The White House admitted that its ban on buying Venezuelan bonds
was a failure that had potentially benefited enemies of the U.S.,
the Wall Street Journal reported, according to
globalinsolvency.com.

Behind the scenes, a group of powerful Wall Street investors had
been feeding Washington a stream of evidence that showed Venezuelan
bonds were being traded by investors with ties to Russia, the
report notes.

globalinsolvency.com relays that they said Moscow was hoping to
gain influence in the U.S.'s backyard.

The Biden administration said dropping the debt-trading ban "would
have the positive effect of displacing nefarious players in this
market," the report notes.

It was the first time the U.S. publicly acknowledged that banning
U.S. investors from buying debt of a sanctioned country could
backfire, the report discloses.

The investors stood to benefit from the end of the ban, because
prices of Venezuela's bonds were expected to rise, the report
relays.  They did, giving the investors a windfall of hundreds of
millions of dollars, the report notes.  The U.S. has ramped up its
use of sanctions in the past two decades, the report says.  In
response, countries such as Russia, Iran and North Korea have
become increasingly adept at moving cash and goods across their
borders, the report discloses.  Debt-buying bans, which have also
been imposed on Russia and Belarus, are now seen as giving foreign
buyers a chance to profit and potentially influence debt
restructurings while making it harder to track the trades, the
report adds.

                      About Venezuela

Venezuela, officially the Bolivarian Republic of Venezuela, is a
country on the northern coast of South America, consisting of a
continental landmass and a large number of small islands and islets
in the Caribbean sea.  The capital is the city of Caracas.

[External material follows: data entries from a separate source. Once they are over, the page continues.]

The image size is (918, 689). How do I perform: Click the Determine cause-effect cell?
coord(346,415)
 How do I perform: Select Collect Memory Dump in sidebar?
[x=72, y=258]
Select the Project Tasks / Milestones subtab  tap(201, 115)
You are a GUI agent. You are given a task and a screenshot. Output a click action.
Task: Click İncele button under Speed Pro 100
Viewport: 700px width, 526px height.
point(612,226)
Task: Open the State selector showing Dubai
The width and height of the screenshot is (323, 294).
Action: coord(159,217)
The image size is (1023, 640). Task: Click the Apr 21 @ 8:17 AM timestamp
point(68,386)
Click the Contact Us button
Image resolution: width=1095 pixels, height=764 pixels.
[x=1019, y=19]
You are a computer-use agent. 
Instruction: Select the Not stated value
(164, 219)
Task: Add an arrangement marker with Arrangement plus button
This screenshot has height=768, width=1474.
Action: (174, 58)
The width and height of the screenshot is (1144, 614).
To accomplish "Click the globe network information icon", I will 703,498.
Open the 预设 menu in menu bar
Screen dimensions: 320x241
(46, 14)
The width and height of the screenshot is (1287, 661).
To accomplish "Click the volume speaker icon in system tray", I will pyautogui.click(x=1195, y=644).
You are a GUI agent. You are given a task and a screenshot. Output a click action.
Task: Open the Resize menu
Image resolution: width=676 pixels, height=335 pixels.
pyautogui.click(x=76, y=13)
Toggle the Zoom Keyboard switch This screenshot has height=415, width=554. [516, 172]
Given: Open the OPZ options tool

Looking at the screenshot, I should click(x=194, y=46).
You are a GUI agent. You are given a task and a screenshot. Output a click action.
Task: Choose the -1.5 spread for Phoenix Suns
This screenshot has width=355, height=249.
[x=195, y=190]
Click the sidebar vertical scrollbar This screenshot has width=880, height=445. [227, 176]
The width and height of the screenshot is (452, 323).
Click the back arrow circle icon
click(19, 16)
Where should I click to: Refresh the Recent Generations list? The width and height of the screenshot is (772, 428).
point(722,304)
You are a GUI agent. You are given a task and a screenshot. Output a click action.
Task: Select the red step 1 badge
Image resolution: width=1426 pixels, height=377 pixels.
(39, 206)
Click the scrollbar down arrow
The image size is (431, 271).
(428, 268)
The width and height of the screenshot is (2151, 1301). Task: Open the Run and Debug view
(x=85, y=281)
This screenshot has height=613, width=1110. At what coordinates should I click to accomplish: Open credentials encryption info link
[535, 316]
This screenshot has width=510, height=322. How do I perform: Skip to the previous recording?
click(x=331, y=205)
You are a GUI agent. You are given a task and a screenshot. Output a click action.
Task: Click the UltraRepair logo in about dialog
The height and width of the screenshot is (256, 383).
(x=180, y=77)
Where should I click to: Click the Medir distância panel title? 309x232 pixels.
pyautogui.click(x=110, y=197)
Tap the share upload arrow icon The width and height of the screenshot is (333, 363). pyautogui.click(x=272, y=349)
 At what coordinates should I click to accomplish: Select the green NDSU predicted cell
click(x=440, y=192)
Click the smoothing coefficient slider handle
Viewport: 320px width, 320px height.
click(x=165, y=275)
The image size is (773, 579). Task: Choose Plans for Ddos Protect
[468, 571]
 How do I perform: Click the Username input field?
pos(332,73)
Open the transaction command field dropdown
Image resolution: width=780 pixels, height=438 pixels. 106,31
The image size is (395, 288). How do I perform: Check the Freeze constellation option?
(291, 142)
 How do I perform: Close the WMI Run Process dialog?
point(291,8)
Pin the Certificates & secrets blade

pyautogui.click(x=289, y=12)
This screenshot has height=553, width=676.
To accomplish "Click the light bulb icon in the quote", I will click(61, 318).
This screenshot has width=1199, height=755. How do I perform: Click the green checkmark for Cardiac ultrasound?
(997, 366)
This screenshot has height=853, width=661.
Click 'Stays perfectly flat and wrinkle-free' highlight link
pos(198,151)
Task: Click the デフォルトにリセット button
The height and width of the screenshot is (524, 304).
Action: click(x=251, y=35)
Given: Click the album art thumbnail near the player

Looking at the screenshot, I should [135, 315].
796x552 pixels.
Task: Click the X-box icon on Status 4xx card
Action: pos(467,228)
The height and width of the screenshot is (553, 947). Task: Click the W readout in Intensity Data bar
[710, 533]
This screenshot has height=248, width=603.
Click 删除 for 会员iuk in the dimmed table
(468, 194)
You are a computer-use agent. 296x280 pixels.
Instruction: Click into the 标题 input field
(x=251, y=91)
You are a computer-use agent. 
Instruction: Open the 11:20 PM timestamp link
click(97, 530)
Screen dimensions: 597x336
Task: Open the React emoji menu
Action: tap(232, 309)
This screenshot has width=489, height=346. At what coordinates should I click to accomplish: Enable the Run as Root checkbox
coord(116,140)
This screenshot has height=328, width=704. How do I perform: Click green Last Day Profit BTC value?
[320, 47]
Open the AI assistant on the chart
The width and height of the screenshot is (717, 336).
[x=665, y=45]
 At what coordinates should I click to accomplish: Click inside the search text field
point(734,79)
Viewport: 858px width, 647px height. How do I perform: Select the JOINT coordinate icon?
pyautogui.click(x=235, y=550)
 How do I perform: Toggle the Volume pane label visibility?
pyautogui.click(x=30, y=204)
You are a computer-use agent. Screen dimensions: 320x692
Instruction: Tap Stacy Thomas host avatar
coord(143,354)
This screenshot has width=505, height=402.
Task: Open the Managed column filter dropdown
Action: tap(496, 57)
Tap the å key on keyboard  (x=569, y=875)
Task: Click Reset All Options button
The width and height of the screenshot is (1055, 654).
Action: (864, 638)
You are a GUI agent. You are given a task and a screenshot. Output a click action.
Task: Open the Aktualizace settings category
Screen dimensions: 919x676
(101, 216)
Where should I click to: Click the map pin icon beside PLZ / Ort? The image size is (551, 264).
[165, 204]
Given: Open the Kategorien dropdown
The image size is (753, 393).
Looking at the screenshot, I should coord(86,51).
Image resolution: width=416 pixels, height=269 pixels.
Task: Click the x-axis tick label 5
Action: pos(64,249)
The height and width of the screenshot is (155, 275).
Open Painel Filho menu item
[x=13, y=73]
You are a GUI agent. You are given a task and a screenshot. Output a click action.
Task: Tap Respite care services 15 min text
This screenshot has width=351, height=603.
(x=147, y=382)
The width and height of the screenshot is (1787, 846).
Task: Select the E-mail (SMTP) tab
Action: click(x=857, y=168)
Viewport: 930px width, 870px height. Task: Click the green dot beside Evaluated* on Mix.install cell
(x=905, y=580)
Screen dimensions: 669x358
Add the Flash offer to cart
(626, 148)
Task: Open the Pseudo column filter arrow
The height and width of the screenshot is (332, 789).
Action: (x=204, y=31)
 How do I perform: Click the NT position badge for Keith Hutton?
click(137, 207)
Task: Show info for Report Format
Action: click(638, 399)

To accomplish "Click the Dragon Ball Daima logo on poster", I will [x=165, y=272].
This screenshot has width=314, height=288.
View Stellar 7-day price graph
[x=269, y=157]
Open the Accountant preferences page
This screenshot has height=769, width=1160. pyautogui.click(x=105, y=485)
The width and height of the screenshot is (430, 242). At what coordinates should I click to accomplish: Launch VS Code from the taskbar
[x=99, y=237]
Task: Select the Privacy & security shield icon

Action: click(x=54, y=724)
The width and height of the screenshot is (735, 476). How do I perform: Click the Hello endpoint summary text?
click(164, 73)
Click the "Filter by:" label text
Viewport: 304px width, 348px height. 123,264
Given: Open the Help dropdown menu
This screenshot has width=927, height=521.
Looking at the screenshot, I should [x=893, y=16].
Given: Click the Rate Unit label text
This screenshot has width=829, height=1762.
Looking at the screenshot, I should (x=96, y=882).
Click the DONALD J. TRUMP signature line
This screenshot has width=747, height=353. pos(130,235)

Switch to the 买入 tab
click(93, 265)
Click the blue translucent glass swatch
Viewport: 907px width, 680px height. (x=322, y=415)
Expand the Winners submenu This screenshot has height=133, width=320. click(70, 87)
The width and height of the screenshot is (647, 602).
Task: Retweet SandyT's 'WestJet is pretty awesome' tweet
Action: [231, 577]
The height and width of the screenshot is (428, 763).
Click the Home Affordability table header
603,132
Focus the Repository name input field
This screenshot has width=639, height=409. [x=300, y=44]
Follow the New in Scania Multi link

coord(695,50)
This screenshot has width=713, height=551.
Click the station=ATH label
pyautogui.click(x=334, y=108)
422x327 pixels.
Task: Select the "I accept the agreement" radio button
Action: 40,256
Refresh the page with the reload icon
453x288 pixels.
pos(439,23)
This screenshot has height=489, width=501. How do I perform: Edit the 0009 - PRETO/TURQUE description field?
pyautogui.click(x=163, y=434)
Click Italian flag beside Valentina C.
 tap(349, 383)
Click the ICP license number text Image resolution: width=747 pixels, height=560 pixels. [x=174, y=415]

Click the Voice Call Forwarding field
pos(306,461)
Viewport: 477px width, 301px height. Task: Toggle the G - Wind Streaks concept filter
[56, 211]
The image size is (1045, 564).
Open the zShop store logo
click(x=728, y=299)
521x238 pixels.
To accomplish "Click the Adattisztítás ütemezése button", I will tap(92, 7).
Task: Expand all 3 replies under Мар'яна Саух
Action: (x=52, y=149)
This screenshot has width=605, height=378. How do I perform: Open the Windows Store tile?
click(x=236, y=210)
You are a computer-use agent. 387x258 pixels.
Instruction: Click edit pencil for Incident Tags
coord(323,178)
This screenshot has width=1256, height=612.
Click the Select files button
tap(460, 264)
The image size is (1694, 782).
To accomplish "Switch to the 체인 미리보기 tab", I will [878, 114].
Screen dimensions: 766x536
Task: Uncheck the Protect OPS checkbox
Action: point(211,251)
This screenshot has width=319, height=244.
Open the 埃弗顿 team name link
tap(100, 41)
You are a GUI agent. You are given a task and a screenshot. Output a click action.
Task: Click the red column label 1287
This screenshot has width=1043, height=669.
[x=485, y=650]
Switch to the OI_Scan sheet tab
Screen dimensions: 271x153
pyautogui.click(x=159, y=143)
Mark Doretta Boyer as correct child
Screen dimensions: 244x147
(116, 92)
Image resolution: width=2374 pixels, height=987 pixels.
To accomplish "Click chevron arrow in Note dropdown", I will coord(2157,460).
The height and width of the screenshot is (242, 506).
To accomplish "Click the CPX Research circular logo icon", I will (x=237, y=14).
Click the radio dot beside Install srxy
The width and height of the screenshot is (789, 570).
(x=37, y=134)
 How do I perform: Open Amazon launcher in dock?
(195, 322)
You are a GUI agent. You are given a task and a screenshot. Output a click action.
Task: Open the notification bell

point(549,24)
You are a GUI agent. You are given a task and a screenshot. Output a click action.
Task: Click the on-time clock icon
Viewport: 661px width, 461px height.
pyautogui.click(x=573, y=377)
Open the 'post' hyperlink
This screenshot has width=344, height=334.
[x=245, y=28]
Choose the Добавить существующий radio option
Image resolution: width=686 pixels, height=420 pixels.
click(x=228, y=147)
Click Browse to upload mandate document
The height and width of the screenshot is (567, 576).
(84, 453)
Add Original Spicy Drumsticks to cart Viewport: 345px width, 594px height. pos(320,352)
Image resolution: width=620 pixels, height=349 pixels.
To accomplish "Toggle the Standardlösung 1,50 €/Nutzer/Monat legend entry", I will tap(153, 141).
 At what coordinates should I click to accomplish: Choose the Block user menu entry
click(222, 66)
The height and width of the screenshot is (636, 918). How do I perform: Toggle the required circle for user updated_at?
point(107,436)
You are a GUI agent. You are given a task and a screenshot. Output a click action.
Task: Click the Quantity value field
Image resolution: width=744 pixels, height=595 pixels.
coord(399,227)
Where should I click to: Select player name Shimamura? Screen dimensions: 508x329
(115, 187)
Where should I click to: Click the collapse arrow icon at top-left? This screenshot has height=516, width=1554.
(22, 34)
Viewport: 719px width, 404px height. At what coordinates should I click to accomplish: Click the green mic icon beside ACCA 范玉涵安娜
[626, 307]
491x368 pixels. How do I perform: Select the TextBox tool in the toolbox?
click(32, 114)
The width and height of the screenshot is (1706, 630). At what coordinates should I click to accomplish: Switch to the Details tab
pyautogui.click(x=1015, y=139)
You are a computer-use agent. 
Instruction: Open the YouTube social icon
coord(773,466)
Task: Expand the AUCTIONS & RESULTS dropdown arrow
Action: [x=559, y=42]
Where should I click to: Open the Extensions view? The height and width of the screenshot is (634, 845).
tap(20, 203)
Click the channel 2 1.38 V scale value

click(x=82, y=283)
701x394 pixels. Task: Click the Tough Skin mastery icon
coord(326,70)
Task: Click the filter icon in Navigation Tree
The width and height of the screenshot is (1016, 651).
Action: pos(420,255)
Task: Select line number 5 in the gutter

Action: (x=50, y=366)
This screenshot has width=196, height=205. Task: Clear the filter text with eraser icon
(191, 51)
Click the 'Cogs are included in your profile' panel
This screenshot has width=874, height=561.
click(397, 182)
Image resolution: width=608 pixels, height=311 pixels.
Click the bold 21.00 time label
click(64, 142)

Hugo Chavez was president to Venezuela from 1999 to 2013.  The
Chavez presidency was plagued with challenges, which included a
2002 coup d'etat, a 2002 national strike and a 2004 recall
referendum.  Nicolas Maduro was elected president in 2013 after the
death of Chavez.  Maduro won a second term at the May 2018
Venezuela elections, but this result has been challenged by
countries including Argentina, Chile, Colombia, Brazil, Canada,
Germany, France and the United States who deemed it fraudulent and
moved to recognize Juan Guaido as president.

The presidencies of Chavez and Maduro have challenged Venezuela
with a socioeconomic and political crisis.  It is marked by
hyperinflation, climbing hunger, poverty, disease, crime and death
rates, social unrest, corruption and emigration from the country.

Moody's has withdrawn 'C' local currency and foreign currency
ceilings for Venezuela in September 2022.  Standard & Poors has
also withdrawn its 'SD/D' foreign currency sovereign credit ratings
and 'CCC-/C' local currency ratings on Venezuela in September 2021
due to lack of sufficient information.  Fitch withdrew its own
'RD/C' Issuer Default Ratings on Venezuela in June 2019 due to the
imposition of U.S. sanctions on the country's government.